For the second year in a row the pumpkin on my front porch has been attacked. Every night when I come home from work I notice a few bites taken out of if. Finally a hole was drilled right through it and all of the pumpkin seeds are eaten out of it. I have no idea what mystery creature is doing this. Could it possibly be a woodpecker?

Cheryl, East Orleans


Ooh, Cheryl,

A good Halloween mystery. I like it. I also happen to be writing this late at night during the only storm that we’ve had in the last six months. So I have to hurry before we lose power and I’m forced to type at my computer by candlelight.

So you think the mystery pumpkin assailant is a woodpecker, eh? Well, I really don’t think a woodpecker is the perpetrator. Even though woodpeckers can easily drill through any pumpkin, they have little reason to do so since they eat mostly insects and are not big fans of pumpkin seeds, not even the salted kind. Also, if it really was a woodpecker, then I wouldn’t have anything else to write about for the next hour, so I’m definitely voting down the woodpecker theory.

But if it’s not a woodpecker, what could this mystery bird be? Hmmm. A few hundred years ago, during the days of Myles Standish, the rather large, but rare, “pumpkin parrot” used to roam these parts. This massive bird would ravage pumpkin patches at night and leave little for the early settlers to make pies with. The pumpkin parrot has not been seen in years, but every year or so someone reports spotting one. Perhaps you are being visited by something that has long been thought to be extinct. Could you be the one to finally prove that this unusual bird still exists? Nan, now that I think about it, the pumpkin parrot would never bite a pumpkin, it always swallowed them whole.

Many of our more familiar birds like jays and cardinals love pumpkin seeds, but they don’t have the ability to get through the pumpkin’s thick shell. Yeah sure, they could hire a contractor to cut a hole in the pumpkin for them, but even the cardinals know that contractors never show up.

Like you, I, too, had a mystery creature chew a home in my pumpkin. I also could never catch it in the act, so I set a trap. I built a blind and waited all day and Halloween night for whatever was attacking my pumpkin to show up. I would make a lousy detective, because not long after dark, I fell asleep. Then, just as it was becoming light, I was awakened by a scratching and chewing sound. The sound was coming from inside the pumpkin. I peeked out of my blind, but it was too dark inside the pumpkin to see what was doing the chewing. And I had been too stupid to bring a flashlight.

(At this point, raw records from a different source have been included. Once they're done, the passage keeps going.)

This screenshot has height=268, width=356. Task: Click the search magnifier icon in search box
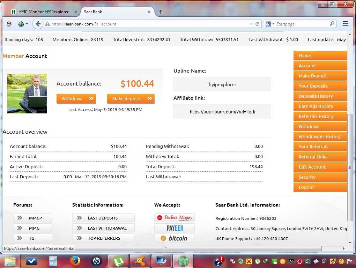click(x=332, y=24)
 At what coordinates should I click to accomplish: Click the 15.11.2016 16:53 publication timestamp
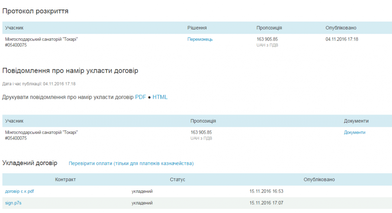[x=266, y=192]
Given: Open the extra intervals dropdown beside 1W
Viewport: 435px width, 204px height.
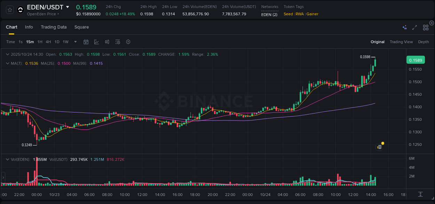Looking at the screenshot, I should click(x=75, y=42).
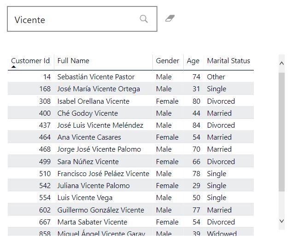The image size is (292, 248).
Task: Click inside the Vicente search box
Action: pos(74,19)
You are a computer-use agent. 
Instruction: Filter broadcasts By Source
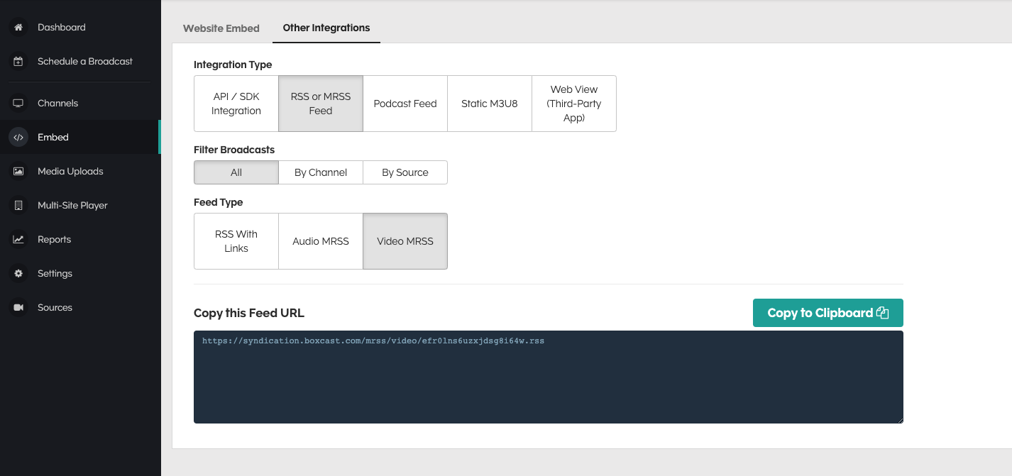click(x=405, y=172)
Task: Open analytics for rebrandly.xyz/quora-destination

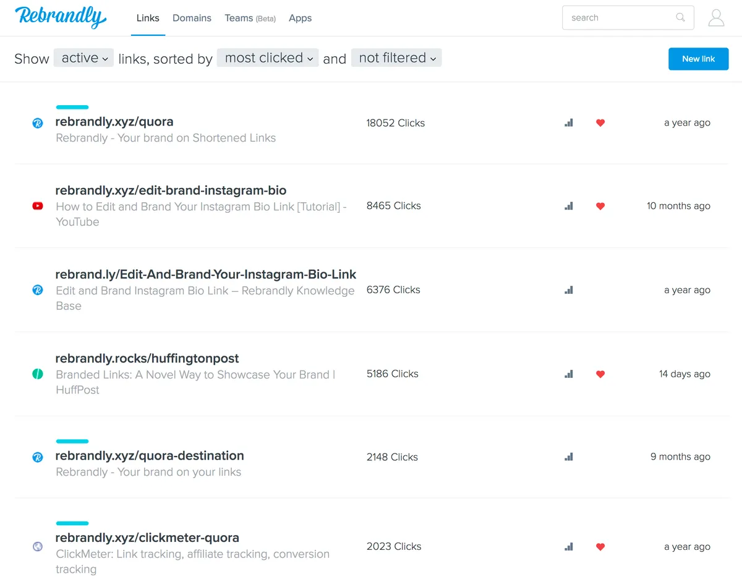Action: click(568, 456)
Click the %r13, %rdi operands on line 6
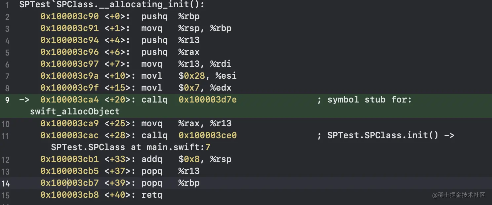 click(x=205, y=64)
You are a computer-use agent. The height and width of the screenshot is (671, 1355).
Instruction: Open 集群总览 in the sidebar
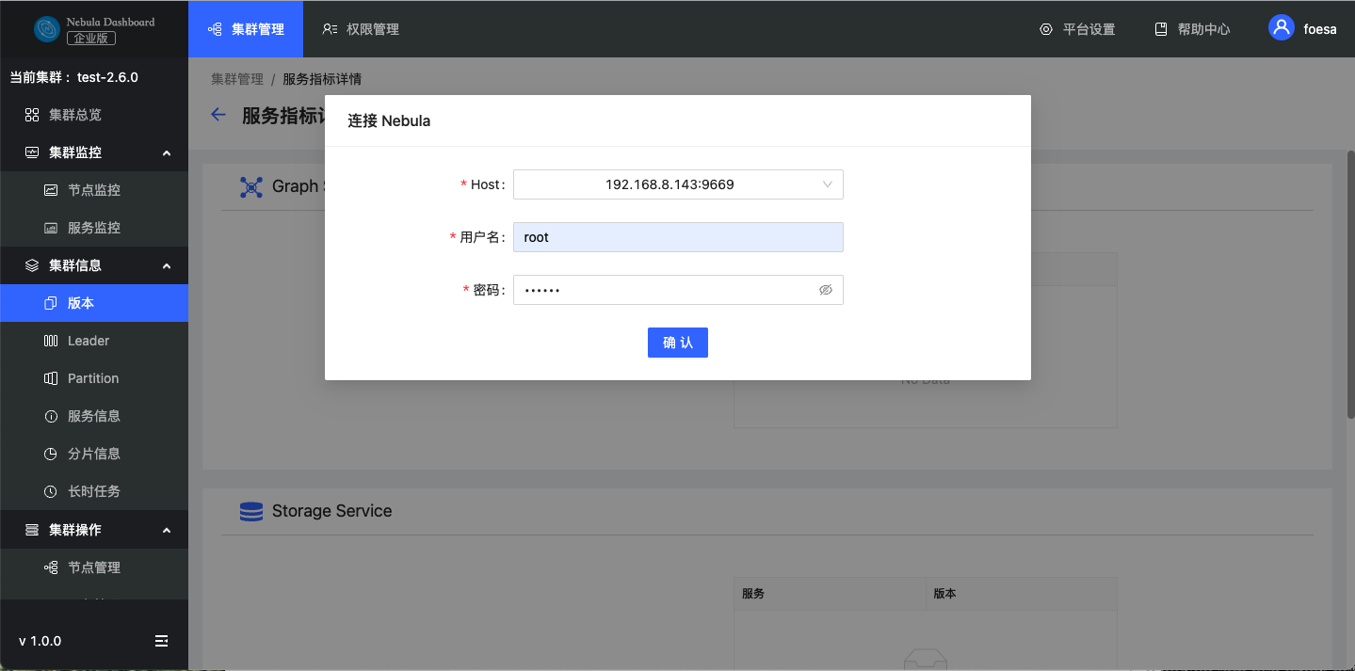pos(75,115)
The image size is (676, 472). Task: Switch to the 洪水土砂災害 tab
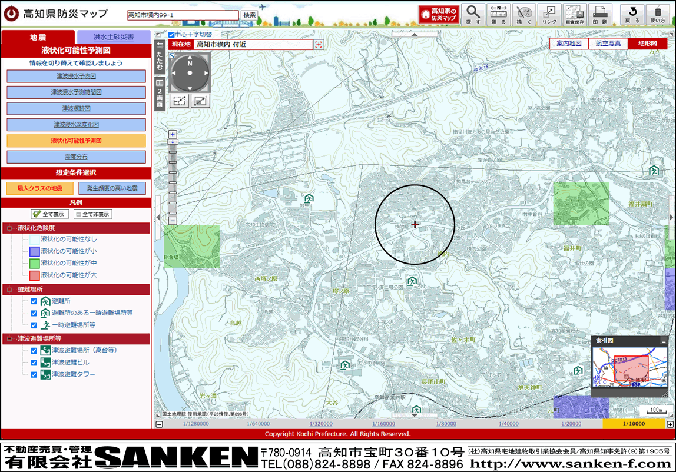[114, 37]
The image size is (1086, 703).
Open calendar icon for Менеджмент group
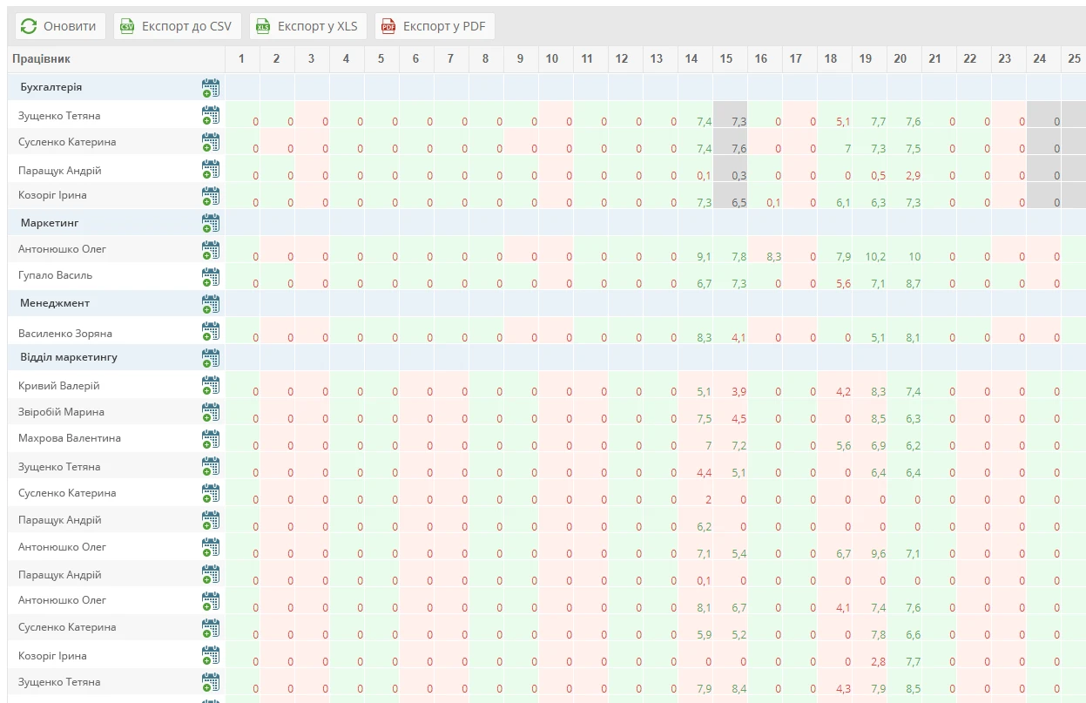(211, 304)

So I waited for the sun to shine into the massive hole that had been chewed into my pumpkin. As I waiting, I noticed that my hands were sweating and my legs had started to tremble. What could it be? Then the sun hit the hole like a laser beam and the startled creature spun around and stared right at me. Whoa! I jumped back. It was not the legendary pumpkin parrot, but something far worse. A creature that is many people’s worse nightmare. I was looking face to face with…..a gray squirrel! A squirrel?! I should have known. It chattered at me for about two seconds before scurrying up the nearest tree. And I’m glad it left quickly, as that squirrel had the worst case of pumpkin breath that I’ve ever experienced.

So there you go Cheryl, your mystery creature is our old pal the squirrel. If you don’t believe me, you can borrow my blind and find out for yourself. Just remember to bring a pillow and a flashlight and a breath mint for the squirrel.